▸ **PASSAGE PROVIDED**:
****************************************

Naturally, in the large urban centers of the Ottoman Empire around the Mediterranean Sea, the “conversations” of the Greek-speakers with their Turkish-speaking Muslim “co-tenants”, the Catholic Greek-speakers, the Armenians, the Sepharadi and Ashkenazi Jews, the Levantine Protestants, and the Europeans and the Americans, were more than intense. The relevant evidence demonstrates the musical exchanges between them and elucidate an ecumene where everyone contributed to the great musical “melting-pot”, and where everyone may draw from it, as well as redeposit it, in a new form, with a reformulated text and its meaning, with sometimes clear and sometimes blurred references to its pre-text, until someone else pulls it out again, through the “melting-pot”, so that it becomes clear that there is no end in this recreational and dynamic process where fluidity prevails.

****************************************

▸ **MATERIAL SHOWN**:
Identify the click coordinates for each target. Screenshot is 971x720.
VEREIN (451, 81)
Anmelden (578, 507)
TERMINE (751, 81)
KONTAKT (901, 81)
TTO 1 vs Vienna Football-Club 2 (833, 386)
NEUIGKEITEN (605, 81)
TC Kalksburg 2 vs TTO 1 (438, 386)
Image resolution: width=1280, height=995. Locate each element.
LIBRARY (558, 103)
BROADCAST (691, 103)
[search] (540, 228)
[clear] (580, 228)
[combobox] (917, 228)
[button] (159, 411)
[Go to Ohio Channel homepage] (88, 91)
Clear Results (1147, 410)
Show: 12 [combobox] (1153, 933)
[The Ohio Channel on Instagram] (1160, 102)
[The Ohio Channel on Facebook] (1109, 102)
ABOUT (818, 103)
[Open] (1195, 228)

****************************************

▸ **PROBLEM SET**:
**a.** Translate into Spanish this sentence from the passage on Ottoman musical exchange: "Naturally, in the large urban centers of the Ottoman Empire around the Mediterranean Sea, the “conversations” of the Greek-speakers with their Turkish-speaking Muslim “co-tenants”, the Catholic Greek-speakers, the Armenians, the Sepharadi and Ashkenazi Jews, the Levantine Protestants, and the Europeans and the Americans, were more than intense."
**b.** Go on with the passage on musical exchange in Ottoman urban centers, picking up after its final sentence.
The listing that comes after the passage was drawn from a different source.

▸ **SOLVED PROBLEMS**:
**a.** Naturalmente, en los grandes centros urbanos del Imperio otomano en torno al mar Mediterráneo, las «conversaciones» de los grecoparlantes con sus «coinquilinos» musulmanes de habla turca, los grecoparlantes católicos, los armenios, los judíos sefardíes y asquenazíes, los protestantes levantinos, y los europeos y los estadounidenses, fueron más que intensas.

**b.**
These "conversations" are also found in the performing arts. After all, the inextricable relation between music and performing arts is more than vital. The theater, in its various froms, traffics music on its own terms and plays a key role in diffusing it to places that are often far away. It also builds a special network that communicates with discography. Within this network, already existing tendencies and aesthetic currents are often created or integrated, such as exoticism, especially during the period when the phenomenon of sound recording and reproduction takes on commercial, mass and universal dimensions.

"I xelogiastra" (The enchantress), a song with an exotic content, characteristically outlines this dialectical, multi-layered relationship between the various “national” repertoires, performing arts and aesthetic trends and currents, as its melody is also found in other nodes of the aforementioned cultural network.

In the era of discography, the advance of exoticism is irresistible and leaves a very strong imprint. However much it seems to be defined by the principle of "locality", exoticism is a global aesthetic constant, a "common" language of the new age strongly marked by modernism and inscribed in a complex and lengthy process of osmosis among "national" musicians, which produces repertoires with "ecumenical" or global characteristics.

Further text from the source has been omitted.